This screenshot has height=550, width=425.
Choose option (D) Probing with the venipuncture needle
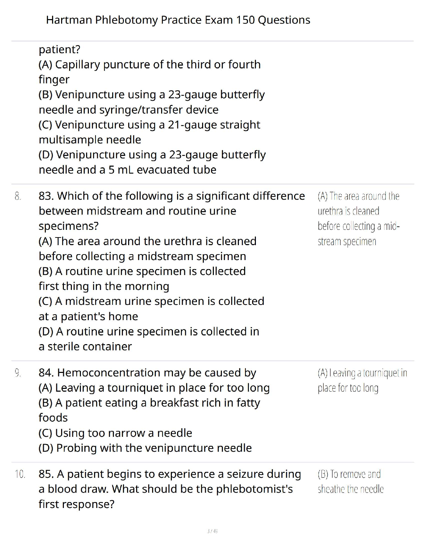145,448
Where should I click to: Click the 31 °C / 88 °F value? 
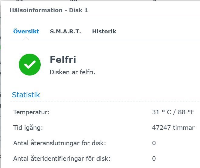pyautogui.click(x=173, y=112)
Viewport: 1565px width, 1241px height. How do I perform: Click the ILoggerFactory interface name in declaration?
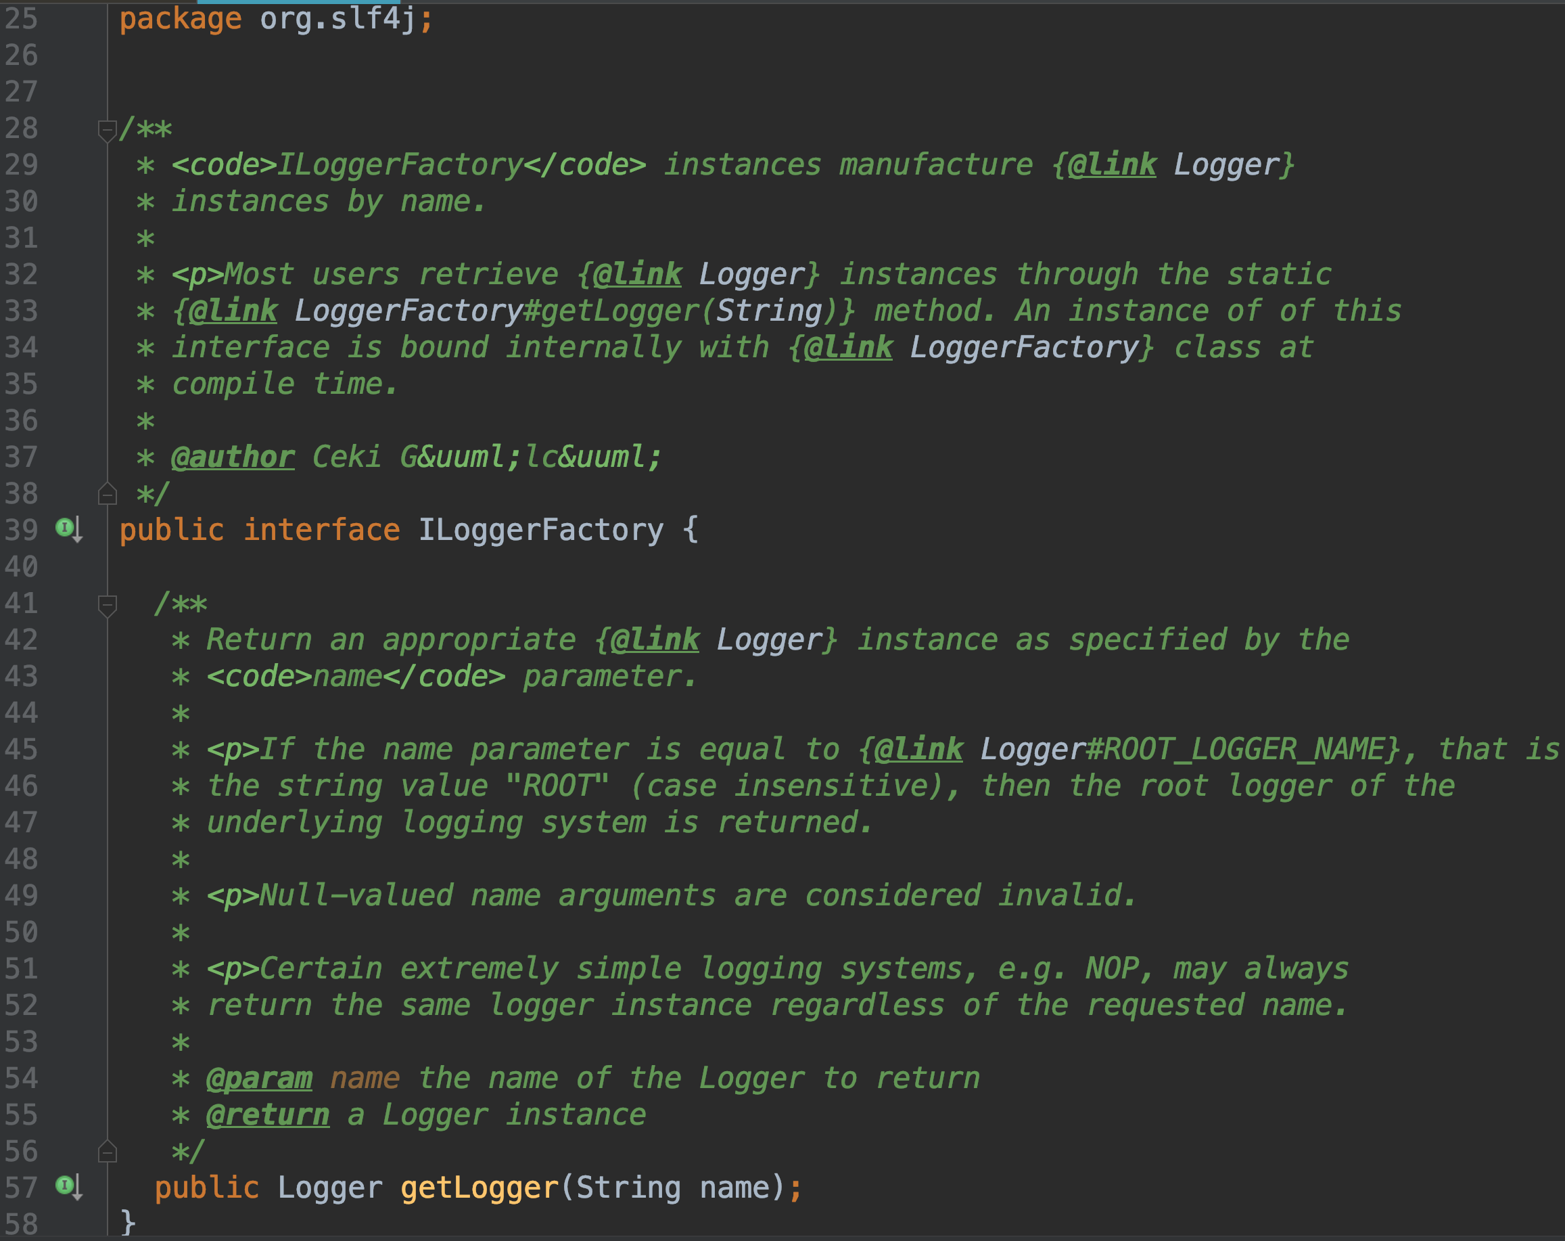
==
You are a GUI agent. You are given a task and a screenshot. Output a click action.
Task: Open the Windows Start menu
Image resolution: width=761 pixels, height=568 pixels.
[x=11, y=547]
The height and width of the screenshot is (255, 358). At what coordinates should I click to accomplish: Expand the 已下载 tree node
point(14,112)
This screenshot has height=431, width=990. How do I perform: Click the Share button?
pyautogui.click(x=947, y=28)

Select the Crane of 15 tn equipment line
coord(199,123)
--
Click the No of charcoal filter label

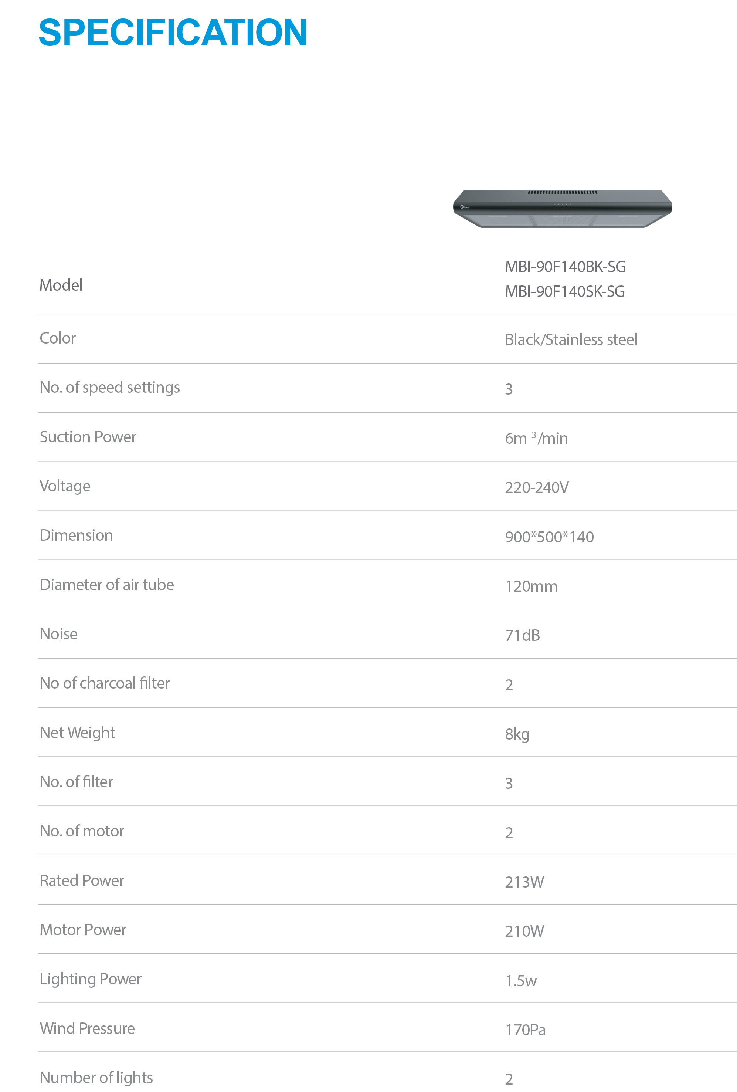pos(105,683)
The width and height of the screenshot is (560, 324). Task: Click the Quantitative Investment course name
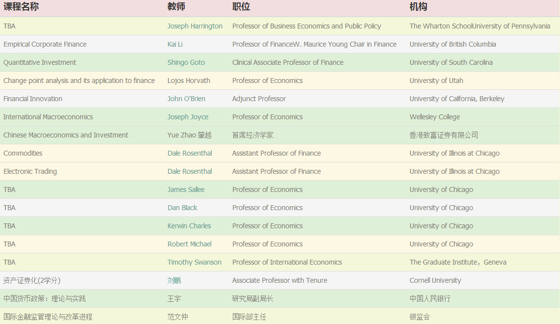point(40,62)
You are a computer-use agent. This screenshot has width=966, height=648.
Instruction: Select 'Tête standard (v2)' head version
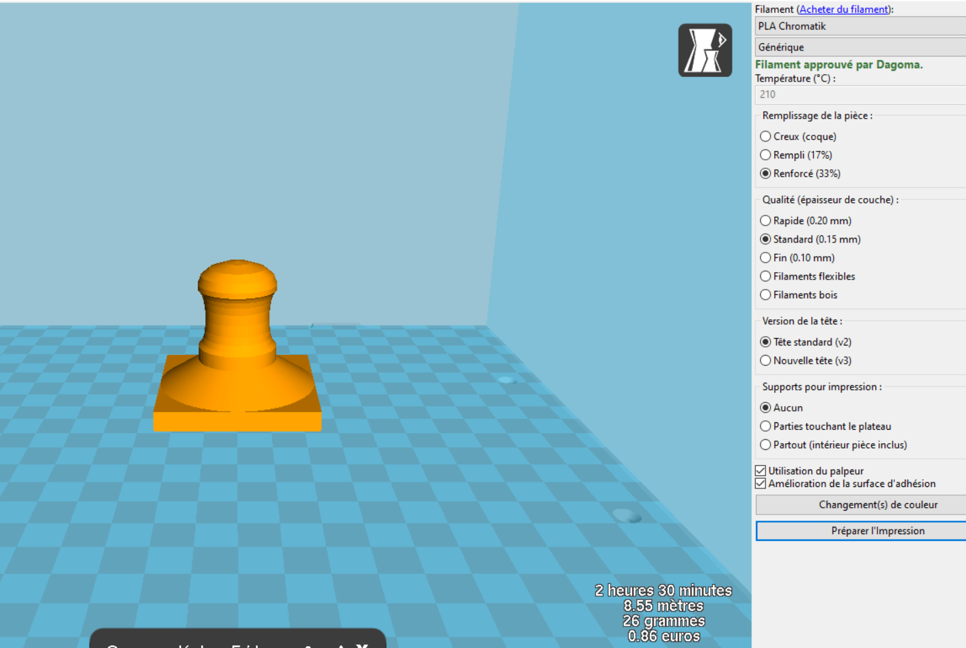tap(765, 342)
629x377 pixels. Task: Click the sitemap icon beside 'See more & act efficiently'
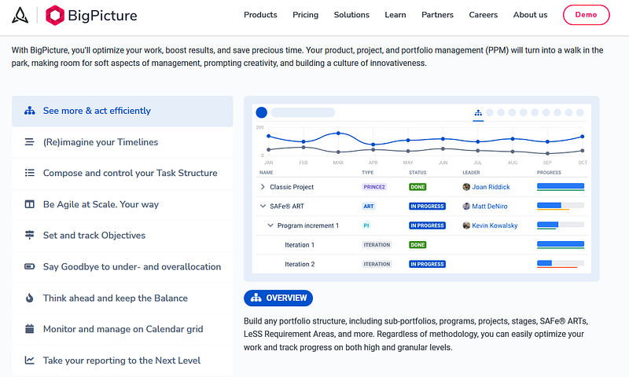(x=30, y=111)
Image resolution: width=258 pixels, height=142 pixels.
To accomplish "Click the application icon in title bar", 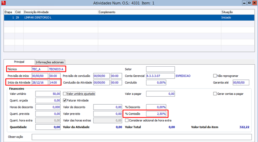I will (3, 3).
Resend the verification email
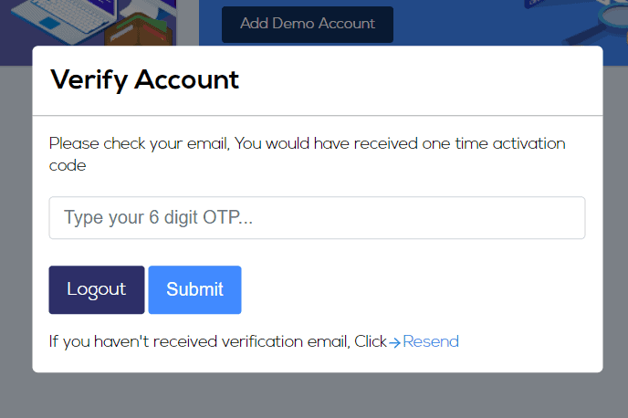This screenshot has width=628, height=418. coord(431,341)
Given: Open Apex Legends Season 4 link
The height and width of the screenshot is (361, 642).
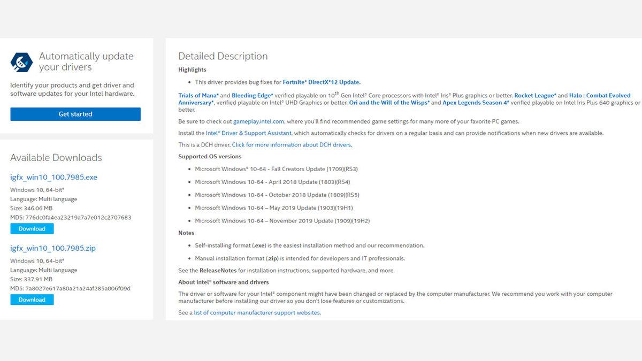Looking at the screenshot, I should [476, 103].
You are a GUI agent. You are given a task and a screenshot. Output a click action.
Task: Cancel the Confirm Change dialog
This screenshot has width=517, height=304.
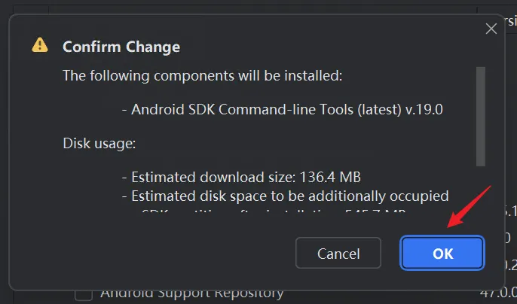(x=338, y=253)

**Exercise prompt:**
Return each line of the material above in which the string "Open" appears.

**Written answer:**
Task: Open the Windows Start menu
Given: Open Apex Legends Season 4 link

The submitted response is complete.